Vice-procurador eleitoral manobrou para ajudar Temer no TSE, diz jornal

O vice-procurador regional Nicolao Dino, ao conseguir que o Tribunal Superior Eleitoral insira depoimentos do marqueteiro João Santana na ação de cassação da chapa Dilma-Temer, na prática, ajuda o atual presidente da República a se livrar da pena máxima: a perda de mandato.
Segundo o Painel da Folha, Dino manobrou para reforçar o relatório que apresentou em nome da Procuradoria Eleitoral ao TSE, usando apenas delações da Odebrecht para apontar que Dilma usou cerca de R$ 112 milhões na campanha de 2014, fruto de caixa 2. No documento, ele isenta Temer.
 Na terça (4), durante o início do julgamento da ação no TSE, Dino revelou que a Procuradoria Geral da República já havia enviado ao Supremo Tribunal Federal a delação de Mônica Moura e João Santana, marqueteiros que atuaram nas últimas campanhas presidenciais do PT. Dino conseguiu, com essa revelação, convocar o casal a depor. No mesmo dia, o STF homologou as delações no âmbito da Lava Jato.
“Políticos de diversos partidos passaram o dia especulando sobre o que levou Nicolao Dino, representante da Procuradoria Eleitoral, a abrir, durante o julgamento no TSE, o acordo de delação firmado pelo publicitária do João Santana e sua mulher, Mônica Moura.”

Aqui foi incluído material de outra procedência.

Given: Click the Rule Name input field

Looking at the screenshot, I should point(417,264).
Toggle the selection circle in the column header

“A maioria acredita que Dino o fez para reforçar as conclusões que havia apontado em seu parecer anterior, quando isentou Temer de responsabilidade na captação irregular de recursos. Santana prestava serviços a Dilma, o que deve fazer da petista o foco de sua colaboração premiada”, apontou o Painel da Folha desta quarta (5).
A defesa de Dilma entregou ao TSE um documento que mostra que toda a campanha de Temer foi custeada pelo caixa do PT, pois o peemedebista só colaborou com 1% de tudo que foi despendido.

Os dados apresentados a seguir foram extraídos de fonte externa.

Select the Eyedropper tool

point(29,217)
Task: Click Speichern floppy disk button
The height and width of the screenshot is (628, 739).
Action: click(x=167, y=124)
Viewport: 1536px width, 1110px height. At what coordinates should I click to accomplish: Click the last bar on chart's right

Do total de R$ 3 milhões que Temer entregou à campanha presidencial, R$ 2 milhões ainda foram repassados para uma gráfica amiga de Eliseu Padilha. Ou seja, os custos de transporte, alimentação, assessoria, advogados, comícios, peças de TV e rádio, entre outros usufruídos por Temer, foram bancados pelo caixa do PT. Com isso, a defesa de Dilma tenta mostrar que a chapa é indivisível.